_REQUIRED WORK_
Within the data below, count every line that includes "help" and report the total alone.

_RECORDED INFORMATION_
────────
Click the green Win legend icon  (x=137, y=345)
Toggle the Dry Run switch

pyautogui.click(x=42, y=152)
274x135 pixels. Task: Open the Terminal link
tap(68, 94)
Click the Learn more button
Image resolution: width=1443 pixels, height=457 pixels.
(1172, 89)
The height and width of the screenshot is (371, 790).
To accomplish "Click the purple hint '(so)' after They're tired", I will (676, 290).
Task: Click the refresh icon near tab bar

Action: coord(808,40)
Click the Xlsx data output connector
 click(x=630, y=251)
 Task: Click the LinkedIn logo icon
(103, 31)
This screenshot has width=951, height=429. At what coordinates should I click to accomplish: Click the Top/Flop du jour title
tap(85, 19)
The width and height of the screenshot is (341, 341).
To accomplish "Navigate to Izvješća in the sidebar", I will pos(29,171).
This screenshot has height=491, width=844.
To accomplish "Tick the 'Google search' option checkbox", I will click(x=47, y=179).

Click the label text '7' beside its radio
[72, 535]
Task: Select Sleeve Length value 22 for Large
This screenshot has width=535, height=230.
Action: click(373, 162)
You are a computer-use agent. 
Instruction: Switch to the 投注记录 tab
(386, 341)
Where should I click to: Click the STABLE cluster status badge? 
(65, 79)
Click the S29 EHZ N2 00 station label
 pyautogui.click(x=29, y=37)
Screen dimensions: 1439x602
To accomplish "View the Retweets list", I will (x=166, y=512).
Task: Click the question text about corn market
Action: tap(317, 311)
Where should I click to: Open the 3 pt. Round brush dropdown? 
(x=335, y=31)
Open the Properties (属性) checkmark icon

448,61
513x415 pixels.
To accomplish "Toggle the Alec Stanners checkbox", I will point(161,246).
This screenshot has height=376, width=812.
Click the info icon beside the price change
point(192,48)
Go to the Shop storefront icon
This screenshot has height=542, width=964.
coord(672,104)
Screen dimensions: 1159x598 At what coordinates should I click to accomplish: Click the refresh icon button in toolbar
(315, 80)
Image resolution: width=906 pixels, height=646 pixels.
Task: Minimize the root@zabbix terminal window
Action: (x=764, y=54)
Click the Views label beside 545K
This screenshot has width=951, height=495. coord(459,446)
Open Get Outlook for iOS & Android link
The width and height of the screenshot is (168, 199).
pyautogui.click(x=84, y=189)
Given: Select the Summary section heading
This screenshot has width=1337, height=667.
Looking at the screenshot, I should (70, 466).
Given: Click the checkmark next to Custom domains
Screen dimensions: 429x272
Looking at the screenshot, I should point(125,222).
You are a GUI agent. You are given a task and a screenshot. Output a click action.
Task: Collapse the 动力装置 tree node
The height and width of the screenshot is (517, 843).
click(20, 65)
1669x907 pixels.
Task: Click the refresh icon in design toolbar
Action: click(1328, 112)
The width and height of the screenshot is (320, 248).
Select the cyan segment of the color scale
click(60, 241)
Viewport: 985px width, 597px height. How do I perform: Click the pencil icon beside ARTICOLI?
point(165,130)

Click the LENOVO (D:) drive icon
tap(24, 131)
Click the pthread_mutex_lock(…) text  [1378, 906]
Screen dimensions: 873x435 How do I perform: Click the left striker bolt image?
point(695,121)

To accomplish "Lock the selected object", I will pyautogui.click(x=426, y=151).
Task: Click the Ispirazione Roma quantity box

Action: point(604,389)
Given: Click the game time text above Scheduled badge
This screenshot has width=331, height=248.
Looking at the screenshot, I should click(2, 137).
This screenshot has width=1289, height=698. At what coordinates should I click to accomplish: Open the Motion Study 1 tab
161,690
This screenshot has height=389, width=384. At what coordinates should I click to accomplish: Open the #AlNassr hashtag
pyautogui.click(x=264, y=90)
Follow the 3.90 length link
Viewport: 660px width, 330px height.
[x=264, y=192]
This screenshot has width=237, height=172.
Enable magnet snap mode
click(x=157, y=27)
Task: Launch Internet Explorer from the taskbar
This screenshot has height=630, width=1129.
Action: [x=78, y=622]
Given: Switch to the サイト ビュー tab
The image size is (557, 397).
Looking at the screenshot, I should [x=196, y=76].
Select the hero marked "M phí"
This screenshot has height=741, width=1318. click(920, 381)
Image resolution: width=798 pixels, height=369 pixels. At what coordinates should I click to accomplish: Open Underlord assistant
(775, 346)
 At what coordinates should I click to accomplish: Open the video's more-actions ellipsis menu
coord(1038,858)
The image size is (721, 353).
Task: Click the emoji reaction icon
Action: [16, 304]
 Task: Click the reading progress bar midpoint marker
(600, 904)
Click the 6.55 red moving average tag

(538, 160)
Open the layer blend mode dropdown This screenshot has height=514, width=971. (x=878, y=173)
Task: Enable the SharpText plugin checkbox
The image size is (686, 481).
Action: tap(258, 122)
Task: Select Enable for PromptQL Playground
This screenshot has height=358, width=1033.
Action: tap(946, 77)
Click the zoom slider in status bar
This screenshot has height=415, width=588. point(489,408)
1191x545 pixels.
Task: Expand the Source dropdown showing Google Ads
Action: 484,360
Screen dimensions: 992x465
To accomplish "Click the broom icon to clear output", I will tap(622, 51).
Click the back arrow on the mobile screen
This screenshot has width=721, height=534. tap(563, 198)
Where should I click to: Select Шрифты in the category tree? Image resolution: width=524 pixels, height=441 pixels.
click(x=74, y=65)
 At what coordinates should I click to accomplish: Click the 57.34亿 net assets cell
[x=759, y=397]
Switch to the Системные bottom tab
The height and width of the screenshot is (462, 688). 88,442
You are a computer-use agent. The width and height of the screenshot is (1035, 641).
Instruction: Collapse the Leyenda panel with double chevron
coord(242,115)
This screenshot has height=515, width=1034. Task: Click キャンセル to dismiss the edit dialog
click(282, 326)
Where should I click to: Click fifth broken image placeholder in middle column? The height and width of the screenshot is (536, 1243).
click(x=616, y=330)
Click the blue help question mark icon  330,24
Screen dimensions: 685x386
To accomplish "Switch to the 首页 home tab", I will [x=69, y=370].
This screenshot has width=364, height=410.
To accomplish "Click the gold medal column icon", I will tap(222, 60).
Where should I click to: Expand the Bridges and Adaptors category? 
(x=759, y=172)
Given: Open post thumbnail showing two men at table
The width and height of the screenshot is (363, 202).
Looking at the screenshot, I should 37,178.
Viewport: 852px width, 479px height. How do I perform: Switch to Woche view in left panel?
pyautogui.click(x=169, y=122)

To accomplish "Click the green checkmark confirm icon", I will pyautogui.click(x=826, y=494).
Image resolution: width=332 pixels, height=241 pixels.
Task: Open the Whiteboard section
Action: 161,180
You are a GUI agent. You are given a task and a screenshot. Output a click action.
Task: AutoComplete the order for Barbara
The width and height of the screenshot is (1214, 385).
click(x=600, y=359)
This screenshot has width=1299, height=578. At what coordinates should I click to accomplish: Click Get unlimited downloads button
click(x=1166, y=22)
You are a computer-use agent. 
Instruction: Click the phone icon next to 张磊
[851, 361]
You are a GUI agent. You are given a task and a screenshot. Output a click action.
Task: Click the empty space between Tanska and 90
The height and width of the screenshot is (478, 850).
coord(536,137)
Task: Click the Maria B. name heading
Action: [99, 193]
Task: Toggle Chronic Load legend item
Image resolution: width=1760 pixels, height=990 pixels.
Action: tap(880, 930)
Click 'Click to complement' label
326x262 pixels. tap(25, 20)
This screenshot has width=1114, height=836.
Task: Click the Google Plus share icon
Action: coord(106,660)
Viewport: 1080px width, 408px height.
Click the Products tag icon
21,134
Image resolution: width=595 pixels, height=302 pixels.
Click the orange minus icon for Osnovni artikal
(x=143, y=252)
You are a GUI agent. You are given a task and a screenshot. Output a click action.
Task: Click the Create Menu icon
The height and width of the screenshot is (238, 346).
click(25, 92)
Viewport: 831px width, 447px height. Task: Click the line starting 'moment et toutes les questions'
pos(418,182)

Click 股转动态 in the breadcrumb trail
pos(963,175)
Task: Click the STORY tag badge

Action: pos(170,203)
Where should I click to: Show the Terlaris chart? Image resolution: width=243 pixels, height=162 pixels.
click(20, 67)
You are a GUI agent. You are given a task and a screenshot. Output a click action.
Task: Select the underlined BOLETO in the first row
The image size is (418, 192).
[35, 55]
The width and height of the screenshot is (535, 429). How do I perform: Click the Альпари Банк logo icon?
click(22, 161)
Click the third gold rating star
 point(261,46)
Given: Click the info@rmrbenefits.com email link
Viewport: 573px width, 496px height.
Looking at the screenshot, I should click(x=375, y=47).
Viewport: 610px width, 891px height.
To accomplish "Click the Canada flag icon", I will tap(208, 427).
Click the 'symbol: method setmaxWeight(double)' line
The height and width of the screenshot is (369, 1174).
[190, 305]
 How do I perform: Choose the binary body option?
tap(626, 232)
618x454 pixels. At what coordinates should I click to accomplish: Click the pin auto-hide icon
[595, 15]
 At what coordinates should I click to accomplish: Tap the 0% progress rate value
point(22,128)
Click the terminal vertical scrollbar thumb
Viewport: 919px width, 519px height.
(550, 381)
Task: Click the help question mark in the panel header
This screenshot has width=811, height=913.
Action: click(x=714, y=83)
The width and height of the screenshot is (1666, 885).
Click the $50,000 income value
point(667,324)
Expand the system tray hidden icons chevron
────────
_FINISHED EXERCISE_
2